The opinions expressed by columnists are their own and do not necessarily represent the views of

On more than one occasion news has been made by comedians at the annual White House Correspondents’ Dinner.  In past years, Don Imus and Stephen Colbert drew attention for the mean-spirited nature of some of their jokes.  This year’s most controversial moment came from Wanda Sykes’ comment that Rush Limbaugh was the 20th September 11 hijacker and her hope that his kidneys would fail. 

I watched some of the White House Correspondents'  Dinner on C-Span this weekend, but what I found most interesting was something that was broadcast by C-Span to fill the time when the guests were eating.     The event was a panel discussion, sponsored by the Writers’ Guild of America, East, which had taken place at the Newseum.  The panel consisted of late night comedy writers and the subject they addressed was the relationship between news and comedy.  

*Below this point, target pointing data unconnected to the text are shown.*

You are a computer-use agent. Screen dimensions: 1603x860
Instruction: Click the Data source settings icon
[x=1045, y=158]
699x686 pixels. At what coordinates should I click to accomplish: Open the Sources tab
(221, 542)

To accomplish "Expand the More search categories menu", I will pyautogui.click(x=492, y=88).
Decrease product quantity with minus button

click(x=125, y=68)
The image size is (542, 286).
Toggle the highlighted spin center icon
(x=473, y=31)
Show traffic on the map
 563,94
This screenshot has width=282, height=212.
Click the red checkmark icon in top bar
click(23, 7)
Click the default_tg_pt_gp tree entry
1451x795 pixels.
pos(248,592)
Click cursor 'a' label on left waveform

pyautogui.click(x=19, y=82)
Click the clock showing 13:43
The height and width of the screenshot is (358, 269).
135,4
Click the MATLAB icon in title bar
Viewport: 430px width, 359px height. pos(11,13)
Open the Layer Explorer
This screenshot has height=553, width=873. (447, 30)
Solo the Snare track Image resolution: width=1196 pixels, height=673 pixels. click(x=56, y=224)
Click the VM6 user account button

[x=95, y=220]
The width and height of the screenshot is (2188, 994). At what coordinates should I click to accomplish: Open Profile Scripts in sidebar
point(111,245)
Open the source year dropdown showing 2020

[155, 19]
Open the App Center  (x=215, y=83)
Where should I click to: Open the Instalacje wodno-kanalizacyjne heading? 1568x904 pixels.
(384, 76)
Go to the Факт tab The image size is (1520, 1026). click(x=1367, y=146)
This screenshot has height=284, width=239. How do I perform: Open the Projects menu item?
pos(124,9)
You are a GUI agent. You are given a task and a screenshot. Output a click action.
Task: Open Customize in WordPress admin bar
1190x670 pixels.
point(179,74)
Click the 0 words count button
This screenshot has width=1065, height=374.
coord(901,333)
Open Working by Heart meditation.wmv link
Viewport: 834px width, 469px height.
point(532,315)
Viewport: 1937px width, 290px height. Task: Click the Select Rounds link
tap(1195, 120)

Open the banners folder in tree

“So what does comedy tell us about the truth that the news can't? That's the question we're taking a stab at answering," said WGAE President Michael Winship.

During the panel discussion Bill Scheft, a writer for the David Letterman show for 18 years, talked about a segment on the show that I remembered well.   Newsbusters blog posted a transcript of Scheft’s comments:

“The moment that I am most proud of having been on the show is when we had John McCain on after, you know, he, you know, bolted on us to go save the economy. When he came back to the show, and he was, at the time he was out on the campaign trail beating the Bill Ayers drone. And I gave Dave a note before we went on about McCain's relationship to Gordon Liddy. And, in the middle of the interview, McCain starts talking about Obama palling around with terrorists and Bill Ayers.”

Scheft continued, “And I stand under the spiral staircase on stage and I was just standing there going: ‘Liddy, Liddy, say Liddy, please say Liddy, please say Liddy.’ And Dave said, ‘Well don't you have a relationship with G. Gordon Liddy?’ And you just saw, you know, whatever chip was left in McCain's head just kind of, phhh, and ‘well I, you know, I know him.’ ‘Well, didn't you go to a fundraiser, didn't you attend a fundraiser at his house?’ ‘Well I.’ ‘We'll be right back.’ Which is the great thing that a host can do, you know, ‘we'll be right back.’...I'm more proud of that than any single joke that I've written.”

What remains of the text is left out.